The Tories have pledged to freeze council tax rises, to be paid for by a reduction in consultancy fees and possibly a cut in public sector recruitment advertising.

Graham Dines

The Tories have pledged to freeze council tax rises, to be paid for by a reduction in consultancy fees and possibly a cut in public sector recruitment advertising. Political Editor Graham Dines looks at the potential popularity of such a move

FOR the second time in 12 months, Shadow Chancellor George Osborne has had Tory conference delegates on their feet, cheering to the rafters a populist tax cutting measure.

Last year in Blackpool, Mr Osborne said the Tories would raise the threshold before inheritance tax was payable to £1million. This time in Birmingham, he announced a freeze in council tax increases which will effectively save householders living in average Band D properties £200 over two years.

The amount of cash residents would save, when compared to their total spending on utility and essential bills, is small beer. But as a signal of intention, it would be dangerous for the move to be brushed aside by the other parties as a mere gimmick.

Nothing raises the hackles of householders more than council tax. It is resented especially by pensioners and others on fixed incomes because the increases demanded by county and district councils each year are way above inflation, the annual rate of which is used by the Government to fix pensions and benefits.

It was three years' ago when average council tax smashed through the £1,000 mark. In 1997, the last year in which the Tories were responsible for fixing council tax grants to local authorities, the average Band D bill was £688. This year, the figure stands at £1,374, an increase of 100%.

However, wages, pensions and benefits have not doubled, leading to anger at just why councils heap vast increases onto their residents.

Councils cite a reduction in grants from central government, rampant inflation in goods and services bought by councils, above inflation pay rises for teachers and other staff, and more services imposed on them by the government such as funding free bus fares for pensioners.

George Osborne is dismissed by opponents as a super rich, glib lightweight. Certainly he and his wife are minted and it's true he has the air of an arrogant public schoolboy.

But he does have the knack of knowing just what householders want, and that's why he is so trusted by David Cameron to deliver spending and taxation policies which will appeal to swing voters in the key marginals.

The Tories deny its new plan would lead to cuts in essential front line services. But with rising costs affecting councils, particularly in regard to adult social care, the council tax freeze could be used as an excuse by some councils to slash spending.

The new policy will work like this. In the first two full years in office, a Conservative government would offer this deal to councils in England:

If a council can keep its council tax bill rise to 2.5% or below, then the Treasury will provide sufficient additional resources out of savings made from consultancy and advertising budgets to fund a further 2.5% reduction in council tax.

Councils which accept this offer will be able to offer their constituents a complete freeze, or even reduction, in council tax for two years in a row.

Each council in England would be free to accept to reject the contract. Councils that reject it will be free to set their own council tax levels, subject to the previously announced policy of a local referendum if those increases are excessive.
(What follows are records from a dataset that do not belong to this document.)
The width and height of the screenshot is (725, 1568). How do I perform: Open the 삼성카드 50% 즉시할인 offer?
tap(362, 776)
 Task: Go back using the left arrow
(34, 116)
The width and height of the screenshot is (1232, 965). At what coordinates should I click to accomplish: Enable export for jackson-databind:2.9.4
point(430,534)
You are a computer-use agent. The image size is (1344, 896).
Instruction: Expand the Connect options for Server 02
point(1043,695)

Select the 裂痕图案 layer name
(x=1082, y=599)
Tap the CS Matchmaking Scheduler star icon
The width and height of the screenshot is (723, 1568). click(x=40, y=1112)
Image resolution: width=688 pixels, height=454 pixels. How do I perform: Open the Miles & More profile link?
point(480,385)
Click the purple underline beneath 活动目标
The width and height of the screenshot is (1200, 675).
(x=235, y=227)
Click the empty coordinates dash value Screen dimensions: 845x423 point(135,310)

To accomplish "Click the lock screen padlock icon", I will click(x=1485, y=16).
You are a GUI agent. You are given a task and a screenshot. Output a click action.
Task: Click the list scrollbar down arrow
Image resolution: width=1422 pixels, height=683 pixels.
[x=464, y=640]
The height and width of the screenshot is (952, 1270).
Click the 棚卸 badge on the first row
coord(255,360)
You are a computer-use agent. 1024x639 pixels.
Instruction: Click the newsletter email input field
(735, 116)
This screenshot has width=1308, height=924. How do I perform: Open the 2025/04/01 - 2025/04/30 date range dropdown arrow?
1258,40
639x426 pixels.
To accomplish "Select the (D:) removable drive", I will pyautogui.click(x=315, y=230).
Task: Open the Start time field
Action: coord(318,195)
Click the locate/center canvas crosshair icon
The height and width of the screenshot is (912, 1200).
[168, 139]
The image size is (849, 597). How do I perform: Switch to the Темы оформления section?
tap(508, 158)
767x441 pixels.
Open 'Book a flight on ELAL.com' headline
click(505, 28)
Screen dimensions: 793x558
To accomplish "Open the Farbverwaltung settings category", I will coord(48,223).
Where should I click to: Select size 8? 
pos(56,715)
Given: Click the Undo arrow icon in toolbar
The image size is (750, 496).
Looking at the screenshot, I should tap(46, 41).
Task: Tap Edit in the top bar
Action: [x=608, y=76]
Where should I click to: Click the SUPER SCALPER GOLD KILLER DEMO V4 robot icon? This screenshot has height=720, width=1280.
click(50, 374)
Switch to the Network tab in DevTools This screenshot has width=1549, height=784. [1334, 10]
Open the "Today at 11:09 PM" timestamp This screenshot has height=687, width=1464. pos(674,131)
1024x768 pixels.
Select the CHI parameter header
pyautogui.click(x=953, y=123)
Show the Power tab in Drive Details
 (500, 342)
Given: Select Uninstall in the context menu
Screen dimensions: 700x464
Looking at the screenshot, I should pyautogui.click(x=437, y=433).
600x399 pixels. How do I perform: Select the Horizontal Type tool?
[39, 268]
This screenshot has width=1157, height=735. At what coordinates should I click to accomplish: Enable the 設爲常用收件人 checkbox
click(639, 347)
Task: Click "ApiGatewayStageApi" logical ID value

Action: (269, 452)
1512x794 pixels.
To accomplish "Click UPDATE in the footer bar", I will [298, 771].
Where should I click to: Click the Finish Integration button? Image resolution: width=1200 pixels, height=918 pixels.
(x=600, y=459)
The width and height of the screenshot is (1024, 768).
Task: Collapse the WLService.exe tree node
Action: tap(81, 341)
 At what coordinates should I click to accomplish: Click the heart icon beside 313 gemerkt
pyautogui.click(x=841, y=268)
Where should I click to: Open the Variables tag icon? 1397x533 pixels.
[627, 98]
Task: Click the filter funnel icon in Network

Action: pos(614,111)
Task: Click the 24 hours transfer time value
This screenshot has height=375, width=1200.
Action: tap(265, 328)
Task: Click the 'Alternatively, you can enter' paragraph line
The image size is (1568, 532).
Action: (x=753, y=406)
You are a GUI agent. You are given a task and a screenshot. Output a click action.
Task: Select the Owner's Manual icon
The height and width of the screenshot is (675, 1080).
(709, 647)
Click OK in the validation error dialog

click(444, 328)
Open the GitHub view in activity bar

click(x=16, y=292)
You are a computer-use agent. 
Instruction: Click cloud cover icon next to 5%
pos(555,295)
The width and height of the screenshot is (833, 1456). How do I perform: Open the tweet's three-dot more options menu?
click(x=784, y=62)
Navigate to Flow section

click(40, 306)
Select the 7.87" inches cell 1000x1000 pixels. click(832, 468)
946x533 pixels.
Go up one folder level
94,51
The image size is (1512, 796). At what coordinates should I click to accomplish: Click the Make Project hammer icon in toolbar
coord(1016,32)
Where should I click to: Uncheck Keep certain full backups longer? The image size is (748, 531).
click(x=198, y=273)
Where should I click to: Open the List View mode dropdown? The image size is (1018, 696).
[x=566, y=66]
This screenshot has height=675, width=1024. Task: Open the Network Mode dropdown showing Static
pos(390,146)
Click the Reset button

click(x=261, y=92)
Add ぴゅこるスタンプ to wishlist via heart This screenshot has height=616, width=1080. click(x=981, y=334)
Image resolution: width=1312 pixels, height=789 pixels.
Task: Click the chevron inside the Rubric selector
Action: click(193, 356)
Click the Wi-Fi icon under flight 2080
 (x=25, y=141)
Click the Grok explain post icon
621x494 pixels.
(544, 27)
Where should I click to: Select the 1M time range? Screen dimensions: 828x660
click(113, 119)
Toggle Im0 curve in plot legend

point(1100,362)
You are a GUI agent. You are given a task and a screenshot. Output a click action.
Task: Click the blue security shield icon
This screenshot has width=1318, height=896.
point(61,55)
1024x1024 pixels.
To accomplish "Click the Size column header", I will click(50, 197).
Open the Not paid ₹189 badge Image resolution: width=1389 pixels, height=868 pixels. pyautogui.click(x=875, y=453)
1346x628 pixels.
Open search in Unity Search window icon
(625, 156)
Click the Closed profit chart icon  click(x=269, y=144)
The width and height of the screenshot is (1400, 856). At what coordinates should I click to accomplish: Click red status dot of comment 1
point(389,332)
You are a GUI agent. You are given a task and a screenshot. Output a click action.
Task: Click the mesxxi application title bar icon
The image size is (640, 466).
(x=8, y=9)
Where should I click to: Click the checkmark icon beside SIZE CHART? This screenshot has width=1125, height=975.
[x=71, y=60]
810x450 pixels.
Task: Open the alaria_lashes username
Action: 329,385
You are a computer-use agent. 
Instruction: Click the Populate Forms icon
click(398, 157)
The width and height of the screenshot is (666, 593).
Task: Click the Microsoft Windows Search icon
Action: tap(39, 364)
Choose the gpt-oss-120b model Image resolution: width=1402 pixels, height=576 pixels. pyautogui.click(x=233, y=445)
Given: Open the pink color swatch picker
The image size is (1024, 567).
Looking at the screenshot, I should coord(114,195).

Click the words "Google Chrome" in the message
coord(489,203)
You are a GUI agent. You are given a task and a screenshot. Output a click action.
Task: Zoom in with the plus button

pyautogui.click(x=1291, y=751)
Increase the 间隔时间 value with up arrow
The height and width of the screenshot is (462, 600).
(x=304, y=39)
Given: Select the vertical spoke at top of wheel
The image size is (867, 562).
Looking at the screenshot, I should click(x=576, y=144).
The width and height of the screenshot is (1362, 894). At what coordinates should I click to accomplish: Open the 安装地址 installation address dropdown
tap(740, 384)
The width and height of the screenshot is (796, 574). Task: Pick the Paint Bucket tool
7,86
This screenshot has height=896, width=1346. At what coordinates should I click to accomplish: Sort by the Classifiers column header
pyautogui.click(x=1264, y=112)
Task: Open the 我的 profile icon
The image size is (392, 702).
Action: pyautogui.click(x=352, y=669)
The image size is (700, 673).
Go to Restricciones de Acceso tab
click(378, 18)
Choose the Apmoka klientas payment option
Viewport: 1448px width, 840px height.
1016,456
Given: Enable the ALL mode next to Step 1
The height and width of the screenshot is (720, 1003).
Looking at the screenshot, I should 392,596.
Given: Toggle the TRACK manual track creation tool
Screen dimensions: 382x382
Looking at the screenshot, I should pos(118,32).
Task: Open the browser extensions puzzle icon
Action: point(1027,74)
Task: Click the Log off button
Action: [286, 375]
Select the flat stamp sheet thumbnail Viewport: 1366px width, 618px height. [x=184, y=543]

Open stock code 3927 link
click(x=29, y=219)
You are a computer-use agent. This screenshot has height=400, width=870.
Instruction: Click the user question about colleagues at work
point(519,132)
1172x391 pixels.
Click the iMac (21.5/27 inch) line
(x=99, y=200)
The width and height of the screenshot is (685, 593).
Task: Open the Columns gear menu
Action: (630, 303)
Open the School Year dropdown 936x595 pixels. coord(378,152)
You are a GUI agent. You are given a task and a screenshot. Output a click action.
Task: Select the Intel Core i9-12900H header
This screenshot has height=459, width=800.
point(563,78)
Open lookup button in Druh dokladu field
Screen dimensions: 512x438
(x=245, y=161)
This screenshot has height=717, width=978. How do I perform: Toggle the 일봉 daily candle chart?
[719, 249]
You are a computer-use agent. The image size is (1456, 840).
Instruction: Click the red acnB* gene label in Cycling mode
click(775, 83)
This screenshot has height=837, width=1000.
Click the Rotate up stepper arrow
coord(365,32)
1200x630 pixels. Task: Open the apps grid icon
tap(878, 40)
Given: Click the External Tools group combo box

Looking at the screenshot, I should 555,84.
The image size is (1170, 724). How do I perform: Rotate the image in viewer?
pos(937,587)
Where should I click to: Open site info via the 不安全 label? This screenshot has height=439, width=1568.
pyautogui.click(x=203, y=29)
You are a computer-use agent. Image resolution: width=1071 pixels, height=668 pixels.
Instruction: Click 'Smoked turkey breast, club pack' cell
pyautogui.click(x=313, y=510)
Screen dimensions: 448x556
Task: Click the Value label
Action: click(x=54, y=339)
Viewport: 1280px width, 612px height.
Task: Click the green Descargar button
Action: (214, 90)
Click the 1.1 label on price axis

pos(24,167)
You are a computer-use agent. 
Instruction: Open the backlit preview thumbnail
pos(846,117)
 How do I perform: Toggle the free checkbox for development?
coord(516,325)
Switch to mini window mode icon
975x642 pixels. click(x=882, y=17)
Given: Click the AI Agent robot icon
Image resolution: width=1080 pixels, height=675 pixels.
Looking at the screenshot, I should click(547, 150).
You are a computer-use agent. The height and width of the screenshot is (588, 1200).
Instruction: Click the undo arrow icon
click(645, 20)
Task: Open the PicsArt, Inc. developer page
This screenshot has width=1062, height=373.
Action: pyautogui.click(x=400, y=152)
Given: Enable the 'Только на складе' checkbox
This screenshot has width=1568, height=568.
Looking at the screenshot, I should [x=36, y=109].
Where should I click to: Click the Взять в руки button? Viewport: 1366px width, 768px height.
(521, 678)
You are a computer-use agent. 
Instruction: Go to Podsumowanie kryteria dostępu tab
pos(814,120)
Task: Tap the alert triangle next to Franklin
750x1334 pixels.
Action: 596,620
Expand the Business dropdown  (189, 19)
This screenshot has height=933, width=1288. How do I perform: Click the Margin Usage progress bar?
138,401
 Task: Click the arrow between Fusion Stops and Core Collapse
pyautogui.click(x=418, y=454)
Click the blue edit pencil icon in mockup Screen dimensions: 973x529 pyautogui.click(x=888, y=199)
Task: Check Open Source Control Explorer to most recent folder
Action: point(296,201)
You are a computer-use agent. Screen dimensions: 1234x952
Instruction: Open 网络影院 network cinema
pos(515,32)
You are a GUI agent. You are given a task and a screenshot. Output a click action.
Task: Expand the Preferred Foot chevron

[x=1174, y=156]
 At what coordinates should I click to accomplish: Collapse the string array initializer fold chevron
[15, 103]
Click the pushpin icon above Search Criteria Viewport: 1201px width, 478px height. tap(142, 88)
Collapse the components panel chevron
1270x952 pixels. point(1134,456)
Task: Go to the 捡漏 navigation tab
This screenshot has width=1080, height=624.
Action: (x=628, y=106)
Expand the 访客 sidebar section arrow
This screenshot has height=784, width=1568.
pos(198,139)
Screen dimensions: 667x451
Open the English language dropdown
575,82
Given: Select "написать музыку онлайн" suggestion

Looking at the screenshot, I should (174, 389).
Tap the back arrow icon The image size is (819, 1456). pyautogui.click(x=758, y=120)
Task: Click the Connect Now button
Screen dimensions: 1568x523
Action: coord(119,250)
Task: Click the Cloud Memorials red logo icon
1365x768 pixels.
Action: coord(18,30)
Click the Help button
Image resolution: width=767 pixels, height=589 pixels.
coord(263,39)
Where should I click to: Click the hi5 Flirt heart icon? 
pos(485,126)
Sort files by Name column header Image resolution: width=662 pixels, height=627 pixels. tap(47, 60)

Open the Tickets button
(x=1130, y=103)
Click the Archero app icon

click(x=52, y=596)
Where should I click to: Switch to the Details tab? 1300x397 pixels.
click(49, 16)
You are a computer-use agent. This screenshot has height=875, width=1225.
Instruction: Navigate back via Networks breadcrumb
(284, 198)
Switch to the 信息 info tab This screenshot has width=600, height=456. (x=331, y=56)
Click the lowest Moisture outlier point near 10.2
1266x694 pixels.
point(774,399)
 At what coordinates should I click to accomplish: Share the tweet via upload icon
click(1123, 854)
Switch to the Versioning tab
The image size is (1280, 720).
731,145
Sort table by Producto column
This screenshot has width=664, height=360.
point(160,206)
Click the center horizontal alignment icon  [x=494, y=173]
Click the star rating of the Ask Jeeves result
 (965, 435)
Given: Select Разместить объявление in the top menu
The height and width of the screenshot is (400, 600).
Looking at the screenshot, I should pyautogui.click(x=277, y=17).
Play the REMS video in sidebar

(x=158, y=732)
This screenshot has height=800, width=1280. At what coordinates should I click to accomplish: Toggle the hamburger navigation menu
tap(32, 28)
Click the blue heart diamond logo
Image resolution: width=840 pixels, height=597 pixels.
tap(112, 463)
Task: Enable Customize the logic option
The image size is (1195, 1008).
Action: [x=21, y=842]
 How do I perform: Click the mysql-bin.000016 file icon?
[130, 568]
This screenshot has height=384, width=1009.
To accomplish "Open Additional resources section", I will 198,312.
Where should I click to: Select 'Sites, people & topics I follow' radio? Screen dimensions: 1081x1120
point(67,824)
Under Labour's spending forecasts, council tax is due to rise by 5% each year. If the Tory plan was enacted next year, it would save average households £70 in the first 12 months and £140 in the second year.

The likelihood of a General Election in 2010 means that if the Tories win, the new policy will come into effect on April 1 2011 and last two years.

A council tax freeze will be paid for by slashing Government spending on consultants, which currently runs at £1.8billion. But the NHS, schools and the police will be exempted.

There will also be a clampdown on Government advertising through the Central Office of Information, currently amounting to £391million. That will be clawed back to £163nillion by capping the budgets of Whitehall departments, although the Tories are known to be concerned at the volume of public sector - central and local government, charities and NGOs - recruitment advertising and investigations are taking place on the viability to stopping newspaper adverts and switching it on-line.

Explaining his new policy, Mr Osborne said: “I wanted to demonstrate that the Conservative Party can offer something to the many, many millions of families that are struggling at the moment, households for whom a rise in council tax at this time is a real blow.”

He said councils would be able to keep to the 2.5% target. “I think there's plenty of opportunity in local government - as there is in central government - to find savings.

“I think this is exactly what the country wants to hear at a time of enormous anxiety.”

Council tax was brought in by John Major's government to replace the poll tax which itself took over from domestic rates. But the unrelenting increases imposed year after year by all forms of local government as well as police authorities have led to campaigns calling for its reform.

The Liberal Democrats proposed to abolish the tax and replace it with a local income tax of an extra 3p in the pound. But while this has the virtue of taking out of the tax pensioners with no income, it would mean every working person in a house would have to pay through increased taxation, a move which has unfortunate echoes of the poll tax. In Scotland, the nationalist government is seeking plans to adopt a variation of the Lib Dem proposal within the next few years.

The Osborne plan is certainly novel. But it would only last two years and then councils would be free to carry on as now, subject to control by referendums.

And it does not solve the underlying problem of what to do with council finance in the long term.